INSTRUCTIONS FOR THE TASK:
With pictures removed, the data below should be returned exactly.

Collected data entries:
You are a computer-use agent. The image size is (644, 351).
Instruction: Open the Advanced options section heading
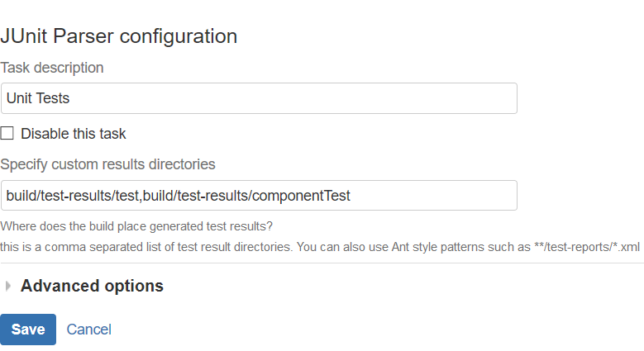point(92,287)
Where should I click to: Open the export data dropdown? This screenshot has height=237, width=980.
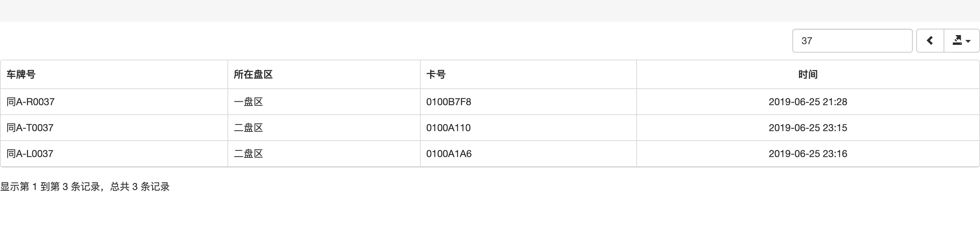pos(961,40)
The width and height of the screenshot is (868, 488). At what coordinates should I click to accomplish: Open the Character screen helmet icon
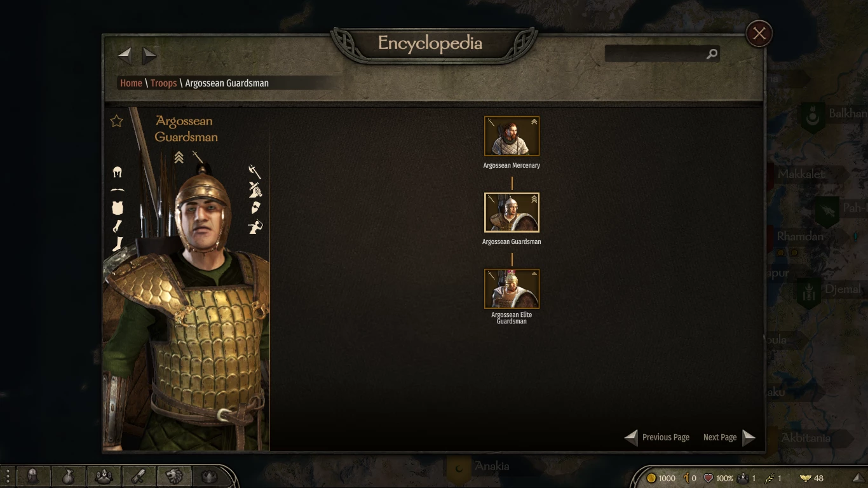(x=33, y=477)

RESULT OF THIS TASK:
You are a computer-use agent. The image size is (644, 351).
Instruction: Open the Advanced options section heading
point(92,287)
Where should I click to: Open the export data dropdown? This screenshot has height=237, width=980.
pos(961,40)
The width and height of the screenshot is (868, 488). At what coordinates should I click to accomplish: Open the Character screen helmet icon
(x=33, y=477)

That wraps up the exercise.